Day 79: Just…Songs

HaydnCD79Ooh, now this is pleasant stuff, a delicious change of pace.

After listening to Scottish Songs For [fill in the blank] for what seemed way too long, today’s CD – titled simply Songs – strips down the performance to just a soprano (Elly Ameling) and a pianist (Jorg Demus). It’s an enjoyable simplification, pairing two of my favorite instruments.

Questions: Who is Elly Ameling? And who is Jorg Demus?

Google time!

I learned that Elly Ameling is a Dutch soprano born in 1933. Info about her can be found here. According to that Wiki article,

After her professional début as a concert singer in Rotterdam in 1953, she performed for more than forty years in virtually every major cultural centre in the world. Her frequent appearances with the leading international orchestras and conductors (Bernard Haitink, Rafael Kubelík, Carlo Maria Giulini, Benjamin Britten, Seiji Ozawa, Wolfgang Sawallisch, Kurt Masur, Sir Neville Marriner, Karl Münchinger, André Previn, Edo de Waart among others) established her as one of the greatest singers of our age.

= = = = =

• Requests:
1. From the Day 79 post above, reproduce the passage starting at "After listening to" and ending at "Google time!".
2. Answer these questions using the Day 79 post:
(a) Who is the pianist on the CD titled Songs?
(b) What nationality is Elly Ameling, and in what year was she born?
(c) In which city did Ameling make her professional début?

• Collected material:
= = = = =

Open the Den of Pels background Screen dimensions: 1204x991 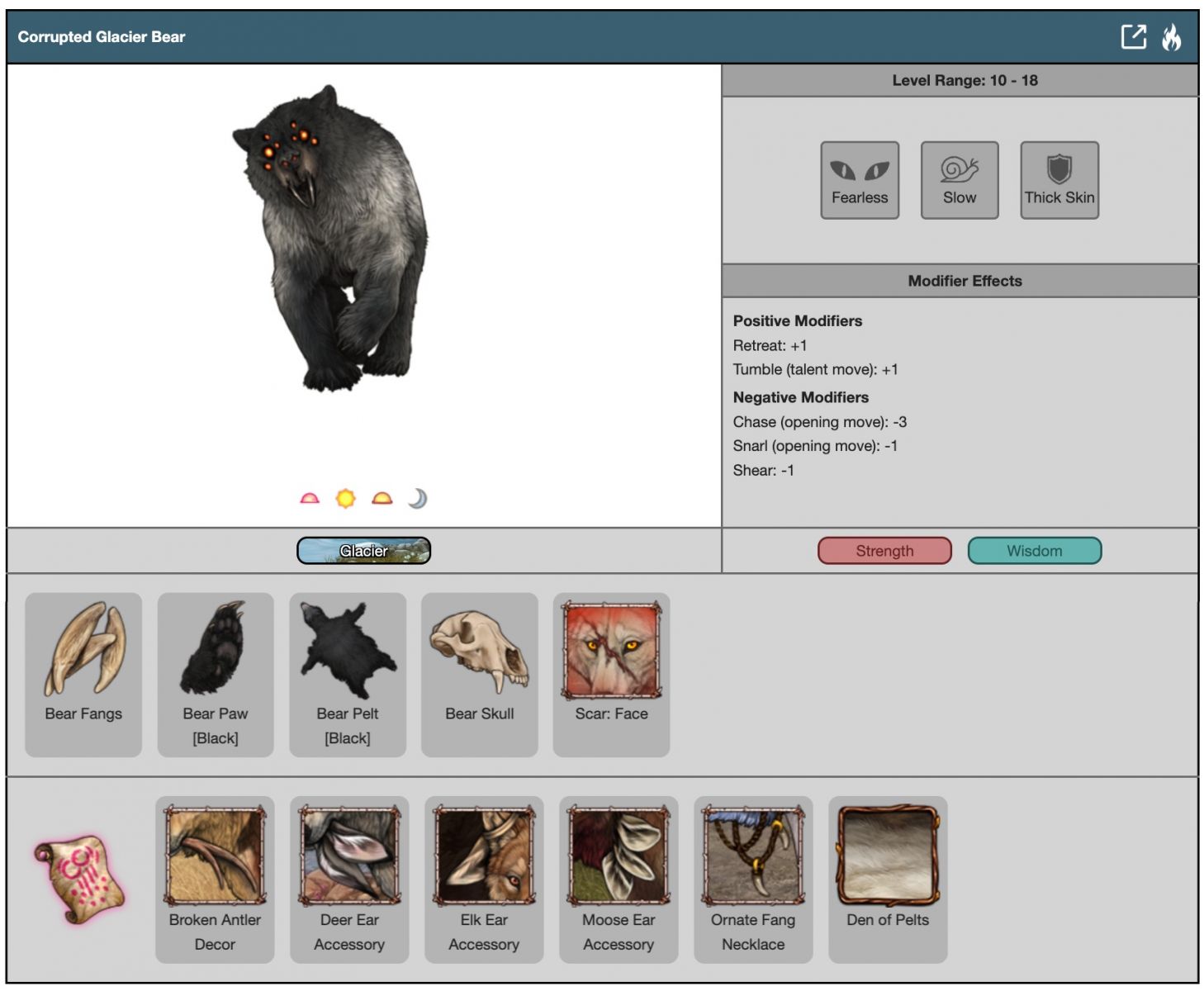point(888,879)
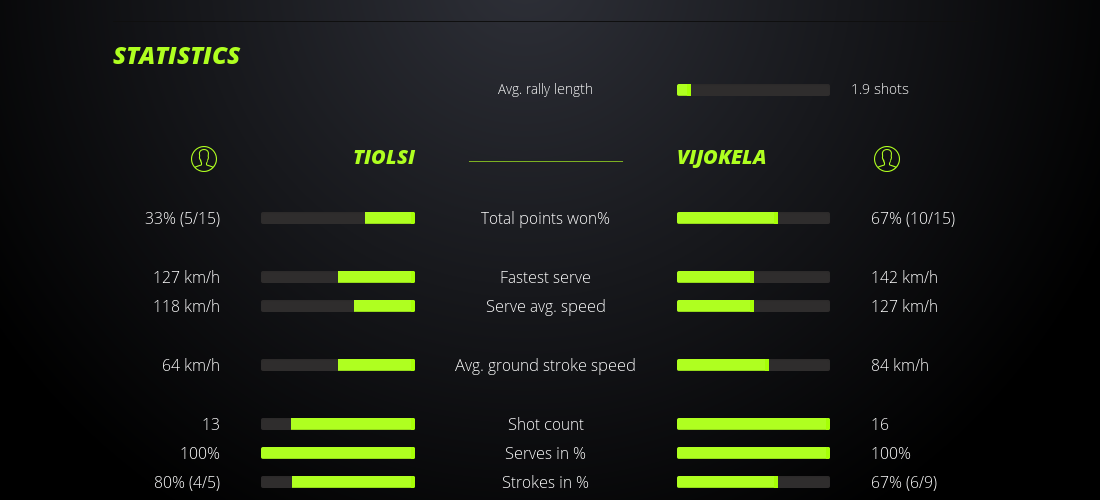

= = = = =

• Task-by-task outputs:
1.
After listening to Scottish Songs For [fill in the blank] for what seemed way too long, today’s CD – titled simply Songs – strips down the performance to just a soprano (Elly Ameling) and a pianist (Jorg Demus). It’s an enjoyable simplification, pairing two of my favorite instruments.

Questions: Who is Elly Ameling? And who is Jorg Demus?

Google time!

2.
(a) Jorg Demus
(b) Dutch, born in 1933
(c) Rotterdam